ABY minta kenaikan UMK 2015 30 persen

id upah

ABY minta kenaikan UMK 2015 30 persen

Ilustrasi (Foto Antara)

Jogja (Antara Jogja) - Aliansi Buruh Yogyakarta menuntut Pemerintah Daerah Istimewa Yogyakarta menaikkan upah minimum kabupaten/kota pada 2015 sebesar 30 persen dengan merevisi komponen kebutuhan hidup layak buruh di daerah setempat.

Sekretaris Jenderal Aliansi Buruh Yogyakarta (ABY) Kirnadi di Yogyakarta, Rabu, mengatakan komponen kebutuhan hidup layak (KHL) yang dijadikan indikator acuan oleh Dewan Pengupahan DIY masih belum sesuai dengan kondisi riil rata-rata buruh.

Hal itu, menurut dia, menyebabkan inisiatif kenaikan UMK pada 2015 diperkirakan masih rendah.

"Kalau mengacu survei KHL Dewan Pengupahan, kenaikan upah masih belum signifikan, yakni sekitar 10 persen," kata dia.

Menurut dia kenaikan UMK sebesar 30 persen cukup beralasan mengingat beban kebutuhan buruh pada 2015 akan semakin meningkat, baik dipicu persoalan kenaikan bahan bakar minyak (BBM), maupun beban kebutuhan lainnya.

Menurut dia, salah satu penyebab kenaikan upah saat ini masih rendah adalah karena pedoman survey KHL masih menggunakan Peraturan Menteri Tenaga Kerja dan Transmigrasi Nomor 7 Tahun 2005.

Padahal, Permen tersebut, kata dia, sudah tidak relevan lagi digunakan sebagai pedoman survey KHL, karena parameter yang digunakan hanya mencakup kebutuhan hidup buruh lajang dengan usia kerja 0-1 tahun, yang tidak bisa disamaratakan dengan buruh yang telah berumah tangga.
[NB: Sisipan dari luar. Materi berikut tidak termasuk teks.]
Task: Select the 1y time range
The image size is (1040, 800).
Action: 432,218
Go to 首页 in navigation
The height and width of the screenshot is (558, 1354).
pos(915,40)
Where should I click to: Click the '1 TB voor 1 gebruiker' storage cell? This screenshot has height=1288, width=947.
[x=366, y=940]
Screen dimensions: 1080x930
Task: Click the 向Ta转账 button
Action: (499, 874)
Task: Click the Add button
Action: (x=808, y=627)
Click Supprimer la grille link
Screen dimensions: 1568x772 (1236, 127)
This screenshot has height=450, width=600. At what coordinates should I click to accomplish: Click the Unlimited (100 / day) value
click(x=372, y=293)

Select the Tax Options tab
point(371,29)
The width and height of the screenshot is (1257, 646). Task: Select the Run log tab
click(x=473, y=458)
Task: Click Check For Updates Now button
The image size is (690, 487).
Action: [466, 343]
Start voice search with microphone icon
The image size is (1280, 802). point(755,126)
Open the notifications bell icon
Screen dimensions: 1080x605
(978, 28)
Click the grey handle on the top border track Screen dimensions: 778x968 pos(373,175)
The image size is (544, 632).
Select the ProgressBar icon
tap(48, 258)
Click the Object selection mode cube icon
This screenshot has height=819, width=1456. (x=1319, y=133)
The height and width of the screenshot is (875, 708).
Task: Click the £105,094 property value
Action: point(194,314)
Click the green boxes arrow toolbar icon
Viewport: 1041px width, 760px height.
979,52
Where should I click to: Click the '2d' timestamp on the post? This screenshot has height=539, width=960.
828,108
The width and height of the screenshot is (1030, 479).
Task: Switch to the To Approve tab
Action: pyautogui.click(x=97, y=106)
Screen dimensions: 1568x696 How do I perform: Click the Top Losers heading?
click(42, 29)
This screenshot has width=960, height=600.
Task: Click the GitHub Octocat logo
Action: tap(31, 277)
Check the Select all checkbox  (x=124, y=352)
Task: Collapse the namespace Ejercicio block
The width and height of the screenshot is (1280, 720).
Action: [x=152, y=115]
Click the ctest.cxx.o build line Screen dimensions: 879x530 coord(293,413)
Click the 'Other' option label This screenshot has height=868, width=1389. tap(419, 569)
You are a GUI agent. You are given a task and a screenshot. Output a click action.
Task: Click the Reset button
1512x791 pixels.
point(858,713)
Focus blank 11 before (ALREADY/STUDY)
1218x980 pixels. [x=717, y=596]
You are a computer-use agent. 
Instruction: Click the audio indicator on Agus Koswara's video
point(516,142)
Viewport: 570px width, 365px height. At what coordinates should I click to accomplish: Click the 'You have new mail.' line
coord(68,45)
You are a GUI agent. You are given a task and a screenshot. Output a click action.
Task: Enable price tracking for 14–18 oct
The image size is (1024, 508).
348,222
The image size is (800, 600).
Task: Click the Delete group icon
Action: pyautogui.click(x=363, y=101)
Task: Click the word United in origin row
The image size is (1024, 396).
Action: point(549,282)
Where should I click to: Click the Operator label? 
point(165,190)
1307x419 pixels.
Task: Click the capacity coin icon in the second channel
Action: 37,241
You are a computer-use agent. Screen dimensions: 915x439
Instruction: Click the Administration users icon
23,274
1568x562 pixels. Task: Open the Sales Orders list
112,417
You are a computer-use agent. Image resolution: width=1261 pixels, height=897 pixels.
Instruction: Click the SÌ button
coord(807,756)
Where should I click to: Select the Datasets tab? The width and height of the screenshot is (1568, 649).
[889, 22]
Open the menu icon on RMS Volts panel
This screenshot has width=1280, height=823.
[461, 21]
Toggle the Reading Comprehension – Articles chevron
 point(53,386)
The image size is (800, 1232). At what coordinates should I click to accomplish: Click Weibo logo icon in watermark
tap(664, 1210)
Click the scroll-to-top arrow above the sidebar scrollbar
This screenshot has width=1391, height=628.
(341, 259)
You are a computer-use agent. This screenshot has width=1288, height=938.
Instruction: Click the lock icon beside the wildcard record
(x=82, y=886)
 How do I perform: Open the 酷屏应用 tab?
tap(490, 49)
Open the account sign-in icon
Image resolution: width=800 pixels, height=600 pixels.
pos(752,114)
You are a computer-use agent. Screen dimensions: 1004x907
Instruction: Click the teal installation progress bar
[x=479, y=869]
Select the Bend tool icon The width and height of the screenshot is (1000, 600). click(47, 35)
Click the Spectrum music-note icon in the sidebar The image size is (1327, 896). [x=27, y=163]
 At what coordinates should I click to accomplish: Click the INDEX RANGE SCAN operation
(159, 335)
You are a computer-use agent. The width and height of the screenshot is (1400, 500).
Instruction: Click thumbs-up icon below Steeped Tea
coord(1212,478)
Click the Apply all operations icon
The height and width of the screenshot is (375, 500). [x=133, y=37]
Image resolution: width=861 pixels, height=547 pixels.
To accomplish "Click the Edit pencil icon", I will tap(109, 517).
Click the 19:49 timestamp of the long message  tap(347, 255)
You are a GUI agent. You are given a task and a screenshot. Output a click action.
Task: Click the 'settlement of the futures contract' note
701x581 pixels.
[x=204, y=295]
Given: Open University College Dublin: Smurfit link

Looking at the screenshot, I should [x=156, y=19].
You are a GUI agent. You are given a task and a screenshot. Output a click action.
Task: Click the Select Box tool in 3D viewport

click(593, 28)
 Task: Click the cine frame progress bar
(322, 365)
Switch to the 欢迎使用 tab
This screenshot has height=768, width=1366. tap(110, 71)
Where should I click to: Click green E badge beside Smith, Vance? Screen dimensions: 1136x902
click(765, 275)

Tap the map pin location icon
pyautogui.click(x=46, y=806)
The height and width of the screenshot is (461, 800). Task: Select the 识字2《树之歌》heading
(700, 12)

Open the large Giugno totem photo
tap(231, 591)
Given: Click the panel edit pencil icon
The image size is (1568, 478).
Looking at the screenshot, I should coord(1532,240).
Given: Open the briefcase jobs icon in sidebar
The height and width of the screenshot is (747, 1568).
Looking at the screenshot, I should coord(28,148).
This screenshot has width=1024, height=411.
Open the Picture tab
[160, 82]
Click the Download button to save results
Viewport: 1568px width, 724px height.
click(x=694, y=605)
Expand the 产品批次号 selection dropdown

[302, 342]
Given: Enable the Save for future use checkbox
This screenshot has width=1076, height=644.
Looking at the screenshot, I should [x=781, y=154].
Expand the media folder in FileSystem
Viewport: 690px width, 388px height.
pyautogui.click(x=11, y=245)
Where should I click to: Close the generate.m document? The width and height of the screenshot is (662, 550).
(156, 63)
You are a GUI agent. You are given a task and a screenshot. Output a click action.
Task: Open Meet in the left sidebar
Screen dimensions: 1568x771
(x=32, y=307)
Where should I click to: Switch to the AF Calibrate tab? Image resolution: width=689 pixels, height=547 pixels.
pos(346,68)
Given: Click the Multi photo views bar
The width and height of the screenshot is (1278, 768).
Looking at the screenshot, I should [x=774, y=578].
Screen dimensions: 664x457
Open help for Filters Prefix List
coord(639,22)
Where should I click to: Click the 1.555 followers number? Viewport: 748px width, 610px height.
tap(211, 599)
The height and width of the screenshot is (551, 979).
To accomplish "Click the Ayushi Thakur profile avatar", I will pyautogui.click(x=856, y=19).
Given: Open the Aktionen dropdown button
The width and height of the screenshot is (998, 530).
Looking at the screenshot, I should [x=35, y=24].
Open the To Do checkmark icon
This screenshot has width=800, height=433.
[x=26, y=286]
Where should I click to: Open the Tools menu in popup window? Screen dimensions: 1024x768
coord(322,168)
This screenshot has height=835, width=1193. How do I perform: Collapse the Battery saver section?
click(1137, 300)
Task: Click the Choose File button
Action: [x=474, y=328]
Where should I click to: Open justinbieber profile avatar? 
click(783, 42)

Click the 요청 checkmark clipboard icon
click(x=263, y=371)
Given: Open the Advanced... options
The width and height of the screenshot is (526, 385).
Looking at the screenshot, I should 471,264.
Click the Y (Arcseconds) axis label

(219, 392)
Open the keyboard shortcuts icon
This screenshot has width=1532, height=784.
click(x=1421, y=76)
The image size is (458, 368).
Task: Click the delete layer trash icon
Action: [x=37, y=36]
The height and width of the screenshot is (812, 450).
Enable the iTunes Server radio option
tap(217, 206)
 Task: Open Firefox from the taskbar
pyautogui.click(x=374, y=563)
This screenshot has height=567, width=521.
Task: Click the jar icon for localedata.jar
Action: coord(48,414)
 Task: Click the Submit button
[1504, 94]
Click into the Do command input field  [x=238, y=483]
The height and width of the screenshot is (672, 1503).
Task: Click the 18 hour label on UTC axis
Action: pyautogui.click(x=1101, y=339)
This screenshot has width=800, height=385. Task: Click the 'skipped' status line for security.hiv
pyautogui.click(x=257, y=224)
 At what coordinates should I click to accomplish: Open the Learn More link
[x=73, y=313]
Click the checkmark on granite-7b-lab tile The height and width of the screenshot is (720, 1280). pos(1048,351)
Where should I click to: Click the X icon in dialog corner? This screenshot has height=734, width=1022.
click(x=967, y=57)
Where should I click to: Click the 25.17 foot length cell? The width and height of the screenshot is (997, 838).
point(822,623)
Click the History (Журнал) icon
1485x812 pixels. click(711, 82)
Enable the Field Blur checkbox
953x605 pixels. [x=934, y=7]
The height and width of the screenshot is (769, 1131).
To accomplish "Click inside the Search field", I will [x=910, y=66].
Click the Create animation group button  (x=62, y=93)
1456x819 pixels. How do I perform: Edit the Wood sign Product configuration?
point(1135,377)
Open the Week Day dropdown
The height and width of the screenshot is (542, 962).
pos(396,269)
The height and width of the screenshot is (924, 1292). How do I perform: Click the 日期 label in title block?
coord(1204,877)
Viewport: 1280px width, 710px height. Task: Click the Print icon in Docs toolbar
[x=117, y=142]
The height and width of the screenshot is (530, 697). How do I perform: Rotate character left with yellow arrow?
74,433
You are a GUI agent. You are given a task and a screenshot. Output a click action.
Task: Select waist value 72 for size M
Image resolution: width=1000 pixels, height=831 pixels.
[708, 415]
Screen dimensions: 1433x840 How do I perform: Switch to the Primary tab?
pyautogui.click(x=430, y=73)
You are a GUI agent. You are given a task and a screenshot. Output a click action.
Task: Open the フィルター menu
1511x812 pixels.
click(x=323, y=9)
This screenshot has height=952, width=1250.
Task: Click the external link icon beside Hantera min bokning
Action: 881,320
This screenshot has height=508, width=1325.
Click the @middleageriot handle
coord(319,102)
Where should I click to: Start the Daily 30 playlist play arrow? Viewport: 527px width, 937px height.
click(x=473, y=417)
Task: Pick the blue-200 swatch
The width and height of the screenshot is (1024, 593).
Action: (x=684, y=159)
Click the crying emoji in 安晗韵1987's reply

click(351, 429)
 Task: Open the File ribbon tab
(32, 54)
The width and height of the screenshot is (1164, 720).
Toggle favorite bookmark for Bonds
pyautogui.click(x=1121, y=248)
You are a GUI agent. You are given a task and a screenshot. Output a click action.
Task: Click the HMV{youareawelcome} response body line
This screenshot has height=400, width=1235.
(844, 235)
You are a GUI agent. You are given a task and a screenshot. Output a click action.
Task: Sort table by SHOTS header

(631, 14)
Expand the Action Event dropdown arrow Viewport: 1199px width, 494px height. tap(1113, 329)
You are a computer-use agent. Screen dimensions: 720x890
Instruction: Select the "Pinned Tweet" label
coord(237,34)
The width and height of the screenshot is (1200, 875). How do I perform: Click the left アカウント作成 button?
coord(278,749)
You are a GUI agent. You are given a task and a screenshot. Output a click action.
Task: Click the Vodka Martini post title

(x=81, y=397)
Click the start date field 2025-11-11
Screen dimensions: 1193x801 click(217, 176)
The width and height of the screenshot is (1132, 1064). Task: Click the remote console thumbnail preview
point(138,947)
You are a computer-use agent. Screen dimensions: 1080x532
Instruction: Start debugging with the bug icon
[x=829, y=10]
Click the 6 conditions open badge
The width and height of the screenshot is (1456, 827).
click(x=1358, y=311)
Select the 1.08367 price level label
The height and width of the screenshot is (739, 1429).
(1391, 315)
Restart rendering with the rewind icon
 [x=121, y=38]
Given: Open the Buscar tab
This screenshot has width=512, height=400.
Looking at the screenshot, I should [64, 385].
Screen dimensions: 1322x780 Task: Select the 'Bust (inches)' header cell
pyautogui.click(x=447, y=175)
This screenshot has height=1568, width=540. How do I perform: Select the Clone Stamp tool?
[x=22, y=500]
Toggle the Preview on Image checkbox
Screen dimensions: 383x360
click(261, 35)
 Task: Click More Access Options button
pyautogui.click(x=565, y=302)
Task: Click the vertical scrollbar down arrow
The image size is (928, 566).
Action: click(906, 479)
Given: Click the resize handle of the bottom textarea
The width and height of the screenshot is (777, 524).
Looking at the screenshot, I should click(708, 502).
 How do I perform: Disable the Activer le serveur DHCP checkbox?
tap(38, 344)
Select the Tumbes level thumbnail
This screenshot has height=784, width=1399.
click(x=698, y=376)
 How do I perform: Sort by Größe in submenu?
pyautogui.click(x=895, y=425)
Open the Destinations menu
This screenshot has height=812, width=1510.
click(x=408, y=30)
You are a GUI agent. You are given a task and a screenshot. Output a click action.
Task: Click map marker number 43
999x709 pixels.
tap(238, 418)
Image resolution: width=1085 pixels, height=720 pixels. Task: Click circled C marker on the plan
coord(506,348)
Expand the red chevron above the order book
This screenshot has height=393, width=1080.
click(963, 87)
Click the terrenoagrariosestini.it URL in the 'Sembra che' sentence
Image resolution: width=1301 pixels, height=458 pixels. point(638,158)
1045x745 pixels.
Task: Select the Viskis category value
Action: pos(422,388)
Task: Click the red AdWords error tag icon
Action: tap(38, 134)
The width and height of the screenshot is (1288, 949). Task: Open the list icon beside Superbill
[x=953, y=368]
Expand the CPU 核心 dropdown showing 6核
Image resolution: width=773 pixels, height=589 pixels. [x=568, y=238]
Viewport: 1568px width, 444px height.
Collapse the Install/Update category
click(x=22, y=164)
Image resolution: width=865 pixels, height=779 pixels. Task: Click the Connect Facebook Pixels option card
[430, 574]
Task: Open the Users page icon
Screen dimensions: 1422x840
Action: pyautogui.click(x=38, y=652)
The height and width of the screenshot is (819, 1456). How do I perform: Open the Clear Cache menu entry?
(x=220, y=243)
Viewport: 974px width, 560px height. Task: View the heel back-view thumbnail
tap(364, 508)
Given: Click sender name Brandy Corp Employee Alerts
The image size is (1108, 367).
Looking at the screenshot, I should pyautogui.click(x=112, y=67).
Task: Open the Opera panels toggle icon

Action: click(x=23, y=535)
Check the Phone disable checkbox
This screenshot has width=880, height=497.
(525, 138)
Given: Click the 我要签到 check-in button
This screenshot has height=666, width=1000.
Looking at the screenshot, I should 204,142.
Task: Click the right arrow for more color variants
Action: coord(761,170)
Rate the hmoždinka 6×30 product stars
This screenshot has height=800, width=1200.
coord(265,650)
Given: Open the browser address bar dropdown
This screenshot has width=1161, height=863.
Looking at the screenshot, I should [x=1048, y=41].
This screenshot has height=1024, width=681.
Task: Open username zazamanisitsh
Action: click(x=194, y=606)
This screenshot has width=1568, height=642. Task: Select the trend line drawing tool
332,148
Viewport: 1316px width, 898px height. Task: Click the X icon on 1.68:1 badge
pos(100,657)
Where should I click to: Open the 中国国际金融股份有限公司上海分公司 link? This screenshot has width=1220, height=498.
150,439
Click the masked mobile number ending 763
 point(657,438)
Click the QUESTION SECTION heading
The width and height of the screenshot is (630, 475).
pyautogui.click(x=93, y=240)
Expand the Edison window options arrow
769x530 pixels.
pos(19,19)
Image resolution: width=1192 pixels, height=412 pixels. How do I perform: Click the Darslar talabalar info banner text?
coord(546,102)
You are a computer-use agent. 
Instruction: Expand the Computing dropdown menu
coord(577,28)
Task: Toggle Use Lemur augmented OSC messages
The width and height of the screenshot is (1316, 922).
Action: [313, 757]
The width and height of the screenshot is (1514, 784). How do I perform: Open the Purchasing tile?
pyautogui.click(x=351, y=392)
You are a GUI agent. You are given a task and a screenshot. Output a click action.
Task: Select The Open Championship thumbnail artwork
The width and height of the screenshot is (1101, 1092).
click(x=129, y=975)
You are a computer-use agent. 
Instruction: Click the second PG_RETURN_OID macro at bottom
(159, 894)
"Survei Dewan Pengupahan juga masih berpatokan pada harga sewa kamar kos buruh dengan ukuran 2x3 sampai 3x4 meter. Padahal itu tidak sesuai dengan kebutuhan layak buruh," kata dia.

Menurut Kirnadi, hasil survey KHL yang dihimpun Dewan Pengupahan DIY, dengan hasil survey yang dilakukan ABY pada September 2014 cukup jauh berbeda.

Ia menyebutkan, hasil survei untuk KHL Kota Yogya mencapai Rp2.165.088, Sleman Rp2.138.950, Bantul Rp2.090.561, Gunungkidul Rp2.001.559, dan Kulonprogo Rp1.996.013.

Sementara itu, agar survei KHL sesuai dengan kebutuhan hidup buruh saat ini, menurut dia, Dewan Pengupahan perlu melakukan revisi jumlah komponen KHL dari 60 item, menjadi 84 item. Penambahan komponen itu, utamanya mencakup persoalan pendidikan, Perumahan, dan makanan.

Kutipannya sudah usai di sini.